> _SELECTED PASSAGE_
---+---

Some tough love for dedicated runners benched on the sidelines.
Dear Every Runner Who's Dealing With an Injury,
It's the worst. We know. New runners know, veteran runners know. Your dog knows. Being injured is the Absolute Worst. You're sad. You feel sluggish. You signed up for a race that's fast approaching and there's just no way you can slog through...except, maybe, you think you should try?!
Deep breath. There are many ways to cope with sudden injuries. And not a single one of them involves strangling someone, which is probably what you feel like you want to do.
First, you should find out what's really wrong.
Worse than having an injury is having an undiagnosed injury. Not knowing how much time you should take off might drive you crazy. "Can I run today? How about today? Should I do sprints??" If you have a race you're trying to "tough through" or get injured in the middle of a marathon training cycle, save yourself a lot of grief and see a physical therapist or other professional to get a prognosis and timeline for recuperating. And when that's out of the way, it's time to talk next steps.
You didn't choose your injury, but you get to choose your attitude.
Two choices: Week or months of self-loathing and anger over forces you can't control—or clear-eyed acceptance? Anger is certainly an easier default, while acceptance takes work (trust me, at various points, I've chosen both). But if you're playing the long game—and as a runner, you definitely are—you know that dwelling is a short-term strategy for failure.
You'll still probably be a little jealous...
Just because you're couch-bound doesn't mean your friends have stopped running. A quick (two-hour) scroll through Instagram and you'll be reminded of all the workouts you're missing and races you're skipping. Knife. To. The. Heart. (Also, don't be afraid to casually send your training buddies this link to 10 Things You Should Never Say to an Injured Runner.)
But you can keep showing up for your friends.
Even if you can't make it to the track, there are other ways of showing up. Text them "Hi, I'm still alive!!" Meet for coffee or a drink in (*gasp*) non-workout clothes. Ask about their races—or better yet, make some signs and go cheer for them. Getting a view from the sidelines might give you a new perspective on the sport you love so much.
Even so, you'll miss the regular rhythm of your training.
If you set your body clock by running (up at 6 a.m., out the door by 6:15, etc.), then the radical change of not having that anchor might make you a little, um, discombobulated. When one runner I know got injured, she went from being a dedicated early riser to a late-night vampire and her productivity took a hit. Don't make her mistake. (Not naming names, but she was me.)

---+---

> _PROBLEM DESCRIPTION_
Continue the open letter to injured runners from the point where it ends.

---+---

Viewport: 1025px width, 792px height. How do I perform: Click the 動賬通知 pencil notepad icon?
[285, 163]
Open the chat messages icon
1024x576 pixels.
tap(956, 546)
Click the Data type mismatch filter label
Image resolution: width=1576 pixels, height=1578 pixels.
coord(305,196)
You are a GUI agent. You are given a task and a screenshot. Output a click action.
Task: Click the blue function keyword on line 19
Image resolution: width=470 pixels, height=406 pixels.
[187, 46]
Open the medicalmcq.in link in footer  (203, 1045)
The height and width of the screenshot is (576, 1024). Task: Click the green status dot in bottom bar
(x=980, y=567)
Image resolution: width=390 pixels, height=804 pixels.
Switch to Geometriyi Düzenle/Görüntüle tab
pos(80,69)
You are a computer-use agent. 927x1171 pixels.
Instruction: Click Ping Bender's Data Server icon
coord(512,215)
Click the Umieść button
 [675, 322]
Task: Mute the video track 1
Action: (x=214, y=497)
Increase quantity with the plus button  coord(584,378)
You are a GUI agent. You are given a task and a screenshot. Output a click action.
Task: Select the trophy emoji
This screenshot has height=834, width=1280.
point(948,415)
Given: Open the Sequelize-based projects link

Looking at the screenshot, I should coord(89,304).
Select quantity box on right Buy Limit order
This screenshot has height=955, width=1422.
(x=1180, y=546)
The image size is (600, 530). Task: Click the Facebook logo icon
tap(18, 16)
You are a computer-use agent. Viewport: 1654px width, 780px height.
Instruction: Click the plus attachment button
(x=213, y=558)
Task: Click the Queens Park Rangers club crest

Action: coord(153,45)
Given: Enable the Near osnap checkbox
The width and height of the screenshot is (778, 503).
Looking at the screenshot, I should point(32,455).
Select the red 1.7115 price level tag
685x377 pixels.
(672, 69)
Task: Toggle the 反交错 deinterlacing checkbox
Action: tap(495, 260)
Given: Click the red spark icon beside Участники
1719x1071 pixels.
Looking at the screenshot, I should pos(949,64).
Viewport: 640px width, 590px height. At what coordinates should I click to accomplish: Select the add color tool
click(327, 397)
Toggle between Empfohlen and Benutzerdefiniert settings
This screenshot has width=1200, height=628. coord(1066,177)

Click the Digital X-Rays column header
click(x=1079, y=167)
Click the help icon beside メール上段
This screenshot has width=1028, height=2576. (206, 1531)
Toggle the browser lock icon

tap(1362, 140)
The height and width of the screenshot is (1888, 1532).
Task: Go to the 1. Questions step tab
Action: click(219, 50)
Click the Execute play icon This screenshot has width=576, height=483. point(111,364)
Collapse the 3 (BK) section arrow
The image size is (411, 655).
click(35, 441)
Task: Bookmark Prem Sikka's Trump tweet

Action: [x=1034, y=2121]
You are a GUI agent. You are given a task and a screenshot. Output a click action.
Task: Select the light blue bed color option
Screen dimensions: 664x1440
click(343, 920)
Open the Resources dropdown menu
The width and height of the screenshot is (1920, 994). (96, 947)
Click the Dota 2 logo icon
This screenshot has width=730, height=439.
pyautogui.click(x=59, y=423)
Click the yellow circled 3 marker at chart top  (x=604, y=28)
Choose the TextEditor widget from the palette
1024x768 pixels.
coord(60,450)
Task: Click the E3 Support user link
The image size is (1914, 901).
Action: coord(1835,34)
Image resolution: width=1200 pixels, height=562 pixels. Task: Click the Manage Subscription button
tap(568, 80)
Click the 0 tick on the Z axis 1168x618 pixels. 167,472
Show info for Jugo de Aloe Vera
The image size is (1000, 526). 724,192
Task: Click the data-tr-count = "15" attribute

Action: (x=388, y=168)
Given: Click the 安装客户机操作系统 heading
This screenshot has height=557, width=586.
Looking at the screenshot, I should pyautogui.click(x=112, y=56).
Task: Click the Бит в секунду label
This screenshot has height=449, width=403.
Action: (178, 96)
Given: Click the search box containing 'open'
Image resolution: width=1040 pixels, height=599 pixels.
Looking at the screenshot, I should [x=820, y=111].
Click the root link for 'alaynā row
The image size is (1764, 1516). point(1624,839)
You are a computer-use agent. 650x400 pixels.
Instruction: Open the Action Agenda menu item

---+---

> _SOLVED PROBLEM_
Because you can, however, cross-train like a beast.
Who says your schedule has to change? Get up at the same time, as if you were still running with the sun, except now you're hitting the pool or bike or yoga or whatever your heart desires. Approach this form of training with the same enthusiasm and dedication you give to your running. Yes, this will take work, and maybe a little self-delusion, but you will reap rewards. Work that core, get stronger and more stable, keep up that cardio, and suddenly your "break" looks more like an intense—dare I say fun?—new regimen. (Get started with these resistance training exercises that work especially well for runners.)
The thing is, you're great at focusing on finish lines.
How many runs have you done? Seriously, check your Strava. Every one of those workouts came with a finish line, whether it was the official tape at the end of a 5K or the curb on your street corner. You made it to—and through—all of those. Injuries have finish lines, too. Set your eye on that one like you set your eyes on the free bagel after your last half-marathon, and something's gonna happen quicker than you thought... (When you are ready to lace up again, you should totally sign up for these bucket-list half marathons.)
You're going to get better.
That stress fracture or IT band syndrome? It will heal. It may take a while, but it will heal. You will run again, on the same paths, with the same friends, at the same speeds, and you'll quickly forget all the frustration you felt during your layoff. Even better: You'll appreciate running all the more for your time away.
So, Injured Runner, I know your pain. Every runner does—whether they've had a stubbed toe or a slipped disc or anything in between—and we're all here to say the same thing: We can't wait to see you back out there, healthier and happier than ever before.